- Foley (Chris Farley) giving a speech to two teens (David Spade and Christina Applegate)
- First appearance: May 8, 1993
- Last appearance: October 25, 1997 (Farley) February 11, 2015 (McCarthy)
- Created by: Bob Odenkirk
- Portrayed by: Chris Farley (1993–1997) Melissa McCarthy (SNL 40th Anniversary Special)

In-universe information
- Occupation: • Motivational speaker • Prison inmate at Joliet Correctional Center (former) • Mall Santa (former)
- Spouse: Three ex-wives (first one named Linda, other two unnamed)

= Matt Foley =

Matt Foley is a fictional character from the sketch comedy program Saturday Night Live performed by Chris Farley. Foley is a motivational speaker who exhibits characteristics atypical of someone in that position: whereas motivational speakers are usually successful and charismatic, Foley is abrasive, clumsy and down on his luck. The character's debut performance (May 8, 1993) has been called one of the best segments in SNL history.

== History ==
The character was conceived by Bob Odenkirk. Farley debuted the character during his tenure in The Second City comedy troupe prior to his joining the cast of Saturday Night Live. Farley named the character after one of his Marquette University rugby union teammates, an Army chaplain who became a Roman Catholic priest in the Chicago suburb of Arlington Heights. Reviewing the stage version of the sketch in 1990, the Chicago Reader wrote:

...even if he is imitating the loudmouth imbecile Sam Kinison to the decibel, Chris Farley is a stitch in "Motivation." He plays a scuzzy drug abuser hired by parents to scare their kids straight, a case of negative psychology taken over a cliff.

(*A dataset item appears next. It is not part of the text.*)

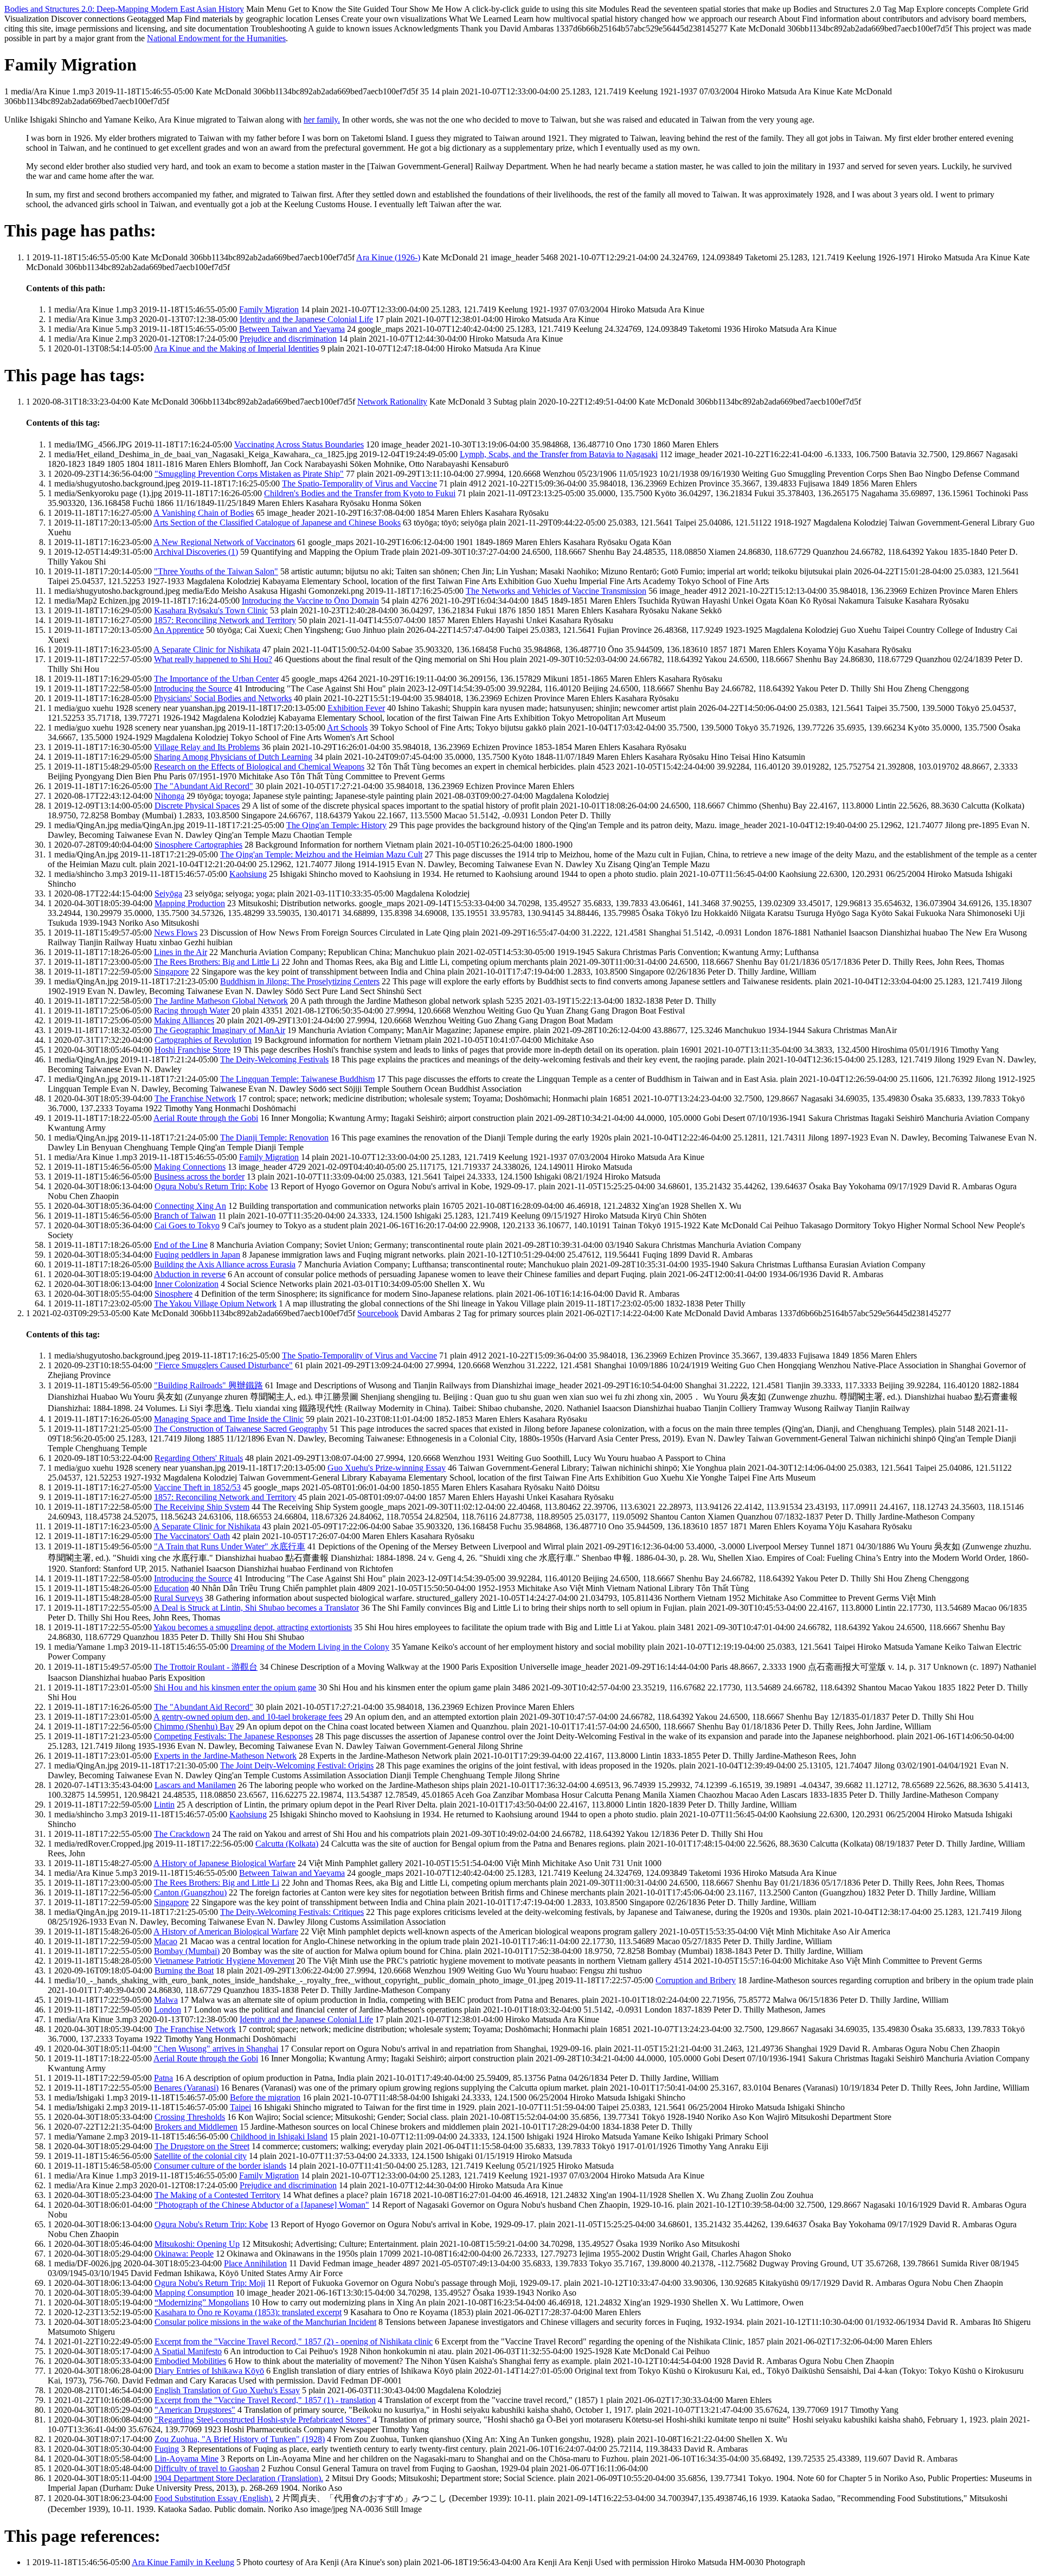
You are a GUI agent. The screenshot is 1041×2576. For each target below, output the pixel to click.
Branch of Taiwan (185, 1215)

Matt Foley appeared in eight Saturday Night Live sketches. Each sketch typically started with Foley brought into a situation by someone to speak to a group. The sketches usually feature Farley's physical comedy, such as the over-caffeinated Foley gesticulating wildly and leaping around, often breaking furniture. At the end of each sketch, he is usually rushed out of his speaking location, where the people left behind huddle together and comment on him, usually bemused and frightened. Though his intended message is always ruined by his bizarre presentation, his results are usually successful as his audience changes their behavior so as to avoid further association with him.

The character's debut was so popular that Farley turned it into one of his best-known routines and one which he would repeat many times, both as Foley and as other characters on SNL and in film during the remainder of his life and career, sometimes injuring himself in the process.

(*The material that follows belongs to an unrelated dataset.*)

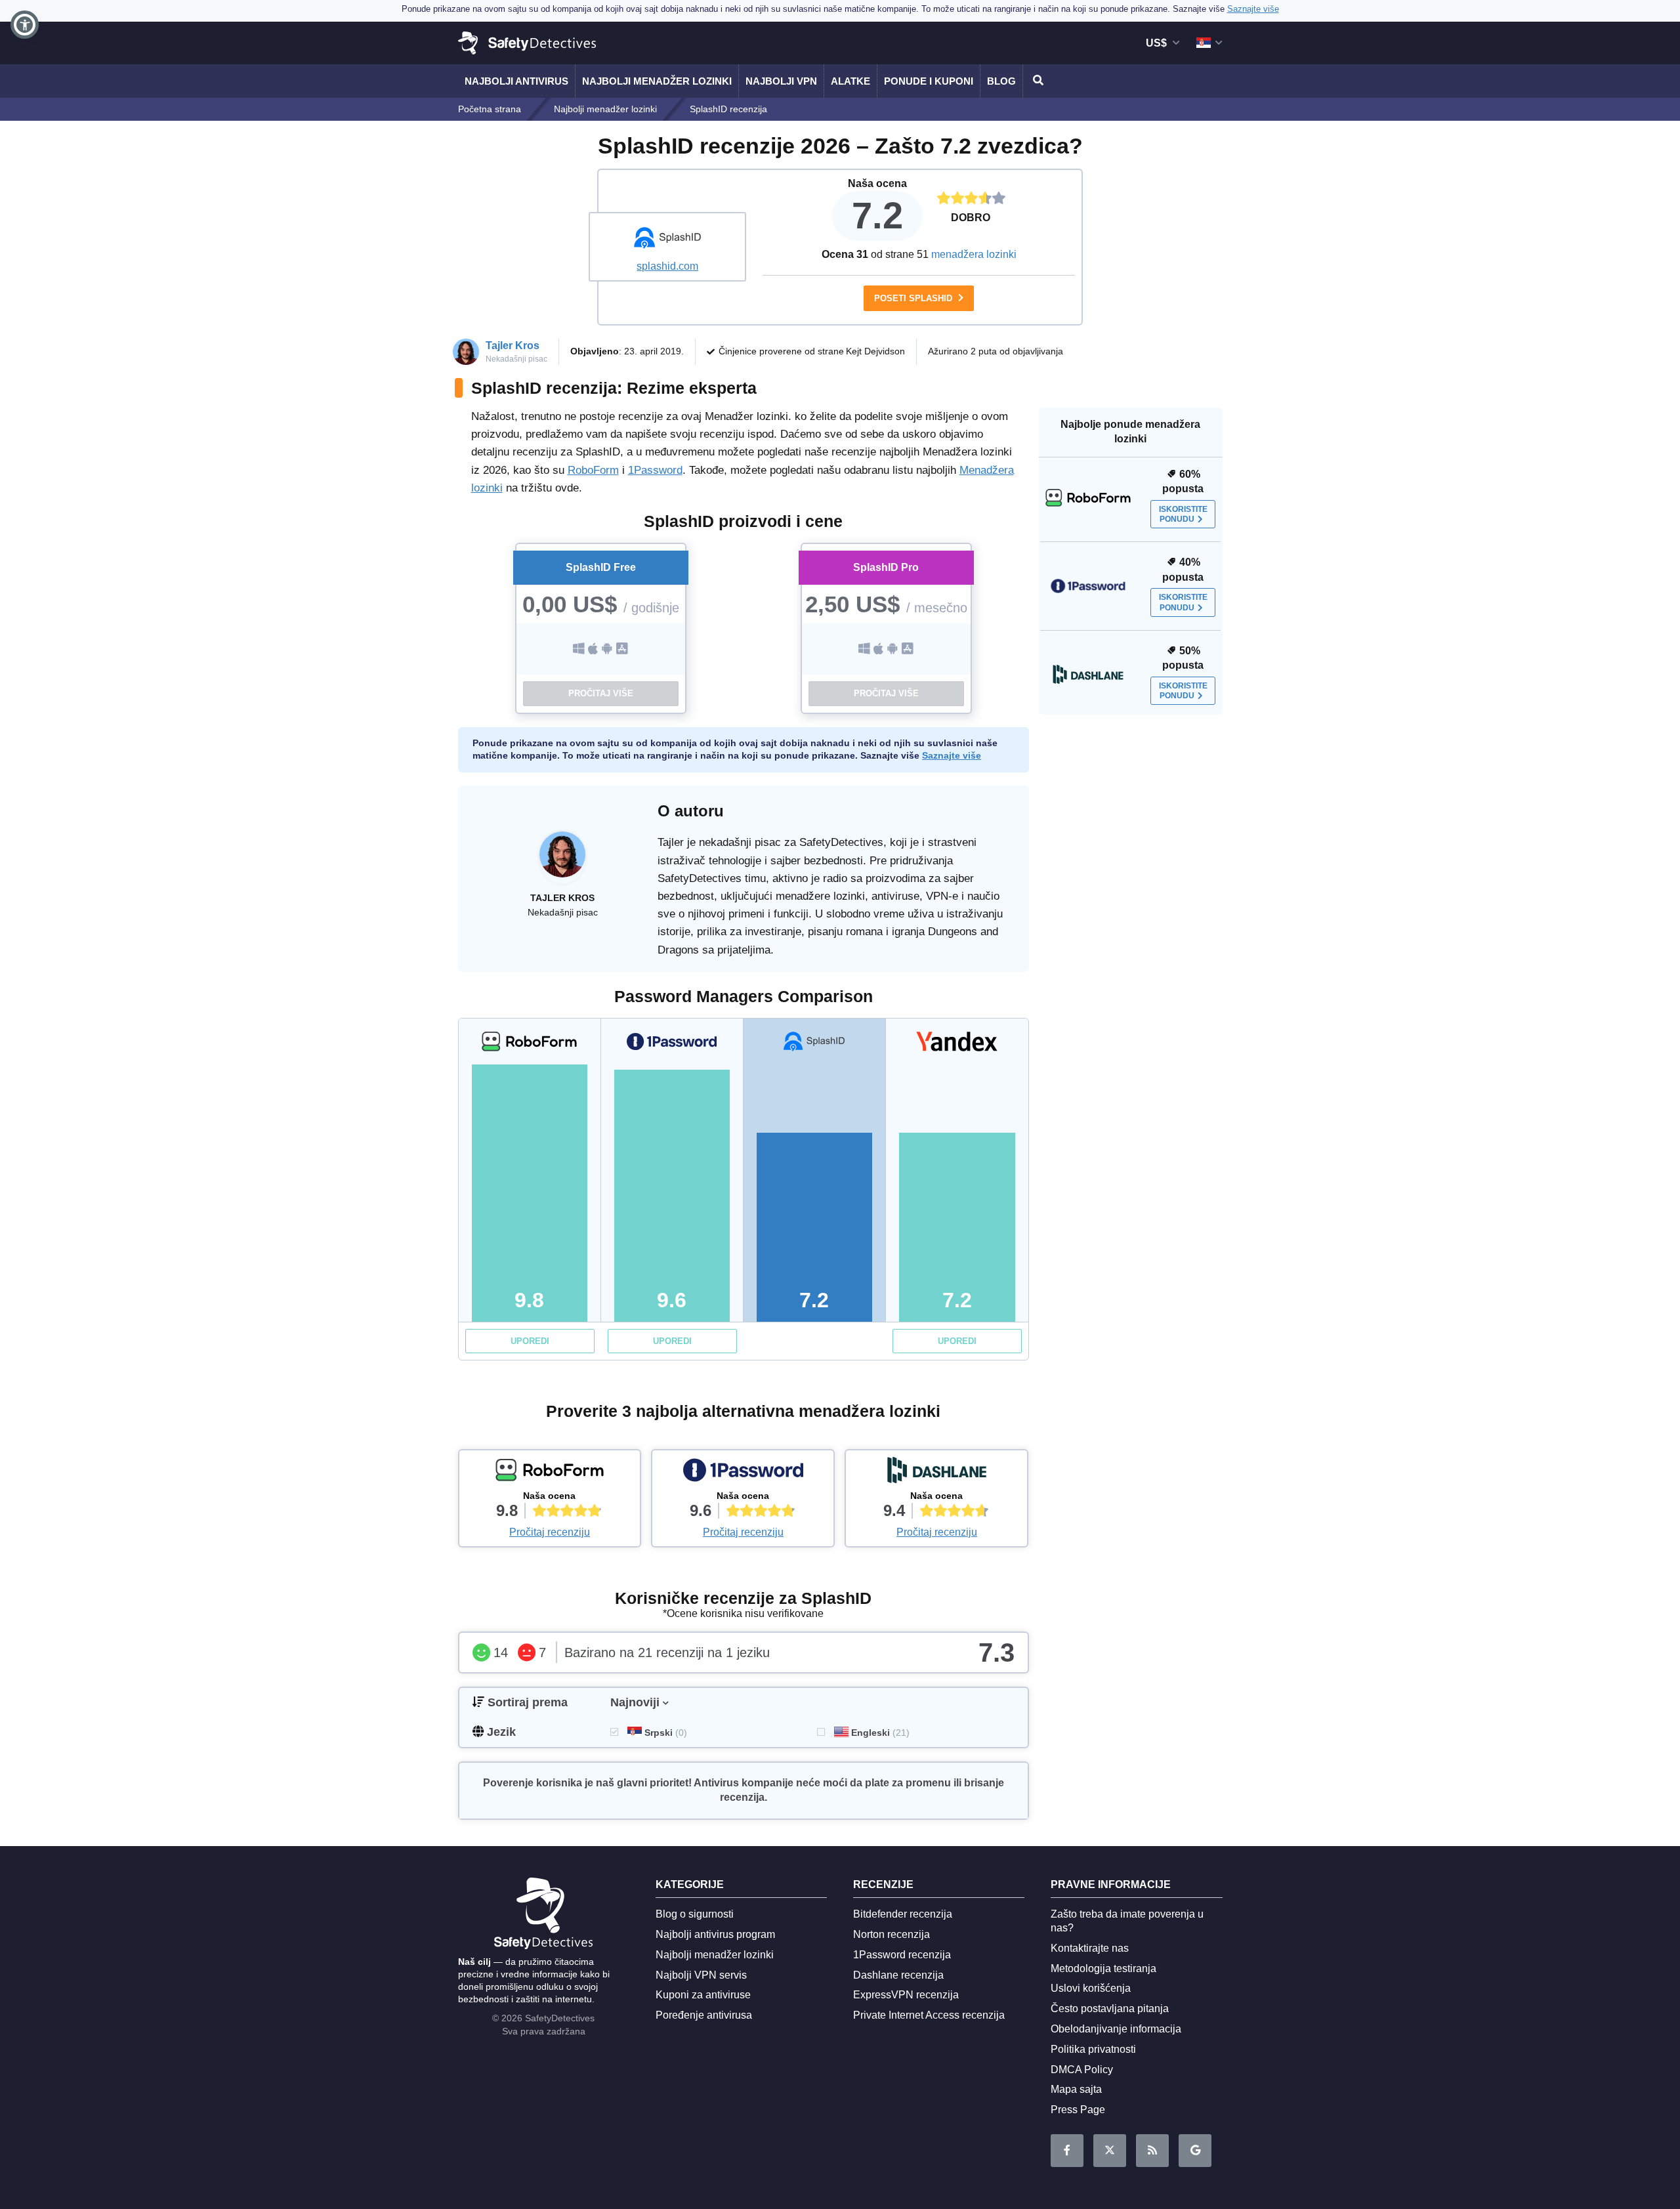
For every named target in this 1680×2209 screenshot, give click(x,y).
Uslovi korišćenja (1091, 1988)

Plans for a film version with David Spade in a supporting role were shelved after Farley's death in 1997.

== List of SNL episodes featured ==
- May 8, 1993 (host Christina Applegate) Matt Foley: Van Down By The River
- October 30, 1993 (host Christian Slater) Matt Foley: A Scary Story on Halloween
- December 11, 1993 (host Sally Field) Motivational Santa
- February 19, 1994 (host Martin Lawrence) Matt Foley: Scaring Kids Straight In Prison
- May 14, 1994 (host Heather Locklear) So Long, Farewell
- December 17, 1994 (host George Foreman)
- April 15, 1995 (host Courteney Cox) Cold Opening: Matt Foley
- October 25, 1997 (host Chris Farley) Matt Foley: at the Gym
- February 15, 2015 (40th Anniversary Special, played by Melissa McCarthy)

== Other appearances ==
Being a Wisconsin native, Farley was asked to portray the character at the 1994 Rose Bowl banquet. He delivered a comedic "motivational speech" to the Wisconsin Badgers football team, who were to face the UCLA Bruins that year and won the game, 21–16.

Farley appeared as Matt Foley on Late Night with Conan O'Brien on January 14, 1994.

In a 1997 guest appearance on All That, Farley appeared as Chef Farley opposite future SNL cast member Kenan Thompson in a "Cooking with Randy" sketch. He used many of Foley's mannerisms.

===Parodies===
In the third episode of season 20 of Family Guy, Peter Griffin dresses up very similar to the character on Halloween. When two children remark this, Peter claims he doesn't know him and is merely getting home from work. He heads inside and states he has "to do a dangerous speedball and become the least surprising death in Hollywood history," referencing Chris Farley's death.